Exercise objective
In the text on parental authority below, reproduce word for word the passage starting at "Fearful parents sometimes" and ending at "in those shoes.".

Text
LISTEN TO THIS EPISODE

PARENTS ARE OFTEN AFRAID OF THEIR KIDS

As mentioned above, many parents are afraid of the authority they’ve been given by God… and a strange manifestation of that fear is that they wind up being afraid of their kids, too.

Fearful parents sometimes let their kids run all over them. The home becomes a kid-centered home, and everything is done to make the kids happy.

There are a number of reasons for this fear… many which we probably aren’t even aware of. But in our experience as parents and working alongside parents, there are a handful that are common. We want to address some of the reasons why this might happen and help you understand what you can do to take steps in the right direction if you find yourself in those shoes.

 

A COMMAND FOR CHILDREN THAT SHOWS PARENTS GOD’S DESIRE FOR THEM

The best place to begin is with Ephesians 6:1 and Colossians 3:20. They both say the same thing.

Ephesians 6:1 – Children, obey your parents in the Lord, for this is right.

Colossians 3:20 – Children obey your parents in everything for this pleases the Lord.

Obviously, both of these verses express a command for children to obey, but the obvious inference from these passages is that parents are in authority over their children. That’s why the children have to obey. That authority is a reality that God has given us… one that we have to recognize, accept, and deal with rightly.

SIMPLY PUT: If children are supposed to obey their parents and I am a parent of children, then I am responsible for their obedience. I am to see to it that they obey me. That is what God is calling me to do.

Why is this? It’s because in many ways, we parents are serving as a surrogate in the place of God, in the lives of our children. This is especially true when they’re very young… we representing God to them.

God determines boundaries. God determines what’s good for us. In the same way, we parents do the same things for our children. That’s what our authority is — the responsibility to lead them, teach them, and discipline them for their good. So there are some important things for us to understand about this authority that God’s given us.

Notice first, this authority has been delegated to us by God. We didn’t earn. We didn’t work to get. We don’t deserve it. We don’t naturally come by it. But God gives it to us anyway. And he knows we are not prepared or practiced at it.

He also knows that we didn’t receive an instruction manual or job description to tell us what to do. We are to go after the responsibility, with His help. In a way, it’s God’s sense of humor to give people who are such fumbling, bumbling idiots at times, this big role. Yet He says that in our weakness, He is strong, just like he said to the apostle Paul. That’s a great reassurance, a confidence we can step into as we seek to carry out our responsibility as parents.

 

GOD’S GLORY IN OUR PARENTING MINDSET

As Christ-followers, our families should bring glory to God. That’s the parents and the children. That reality needs to be in the forefront of your mind as you seek to parent your children. Are you and your children bringing glory to the Lord? Does their good behavior, their obedience to you, show that Jesus is supreme in your home? If not, that’s a sign you have work to do.

Source excerpt
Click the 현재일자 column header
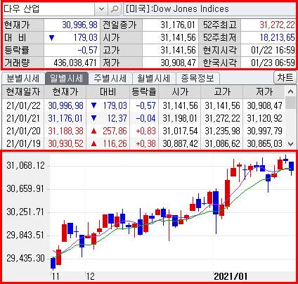[x=23, y=92]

Task answer
Fearful parents sometimes let their kids run all over them. The home becomes a kid-centered home, and everything is done to make the kids happy.

There are a number of reasons for this fear… many which we probably aren’t even aware of. But in our experience as parents and working alongside parents, there are a handful that are common. We want to address some of the reasons why this might happen and help you understand what you can do to take steps in the right direction if you find yourself in those shoes.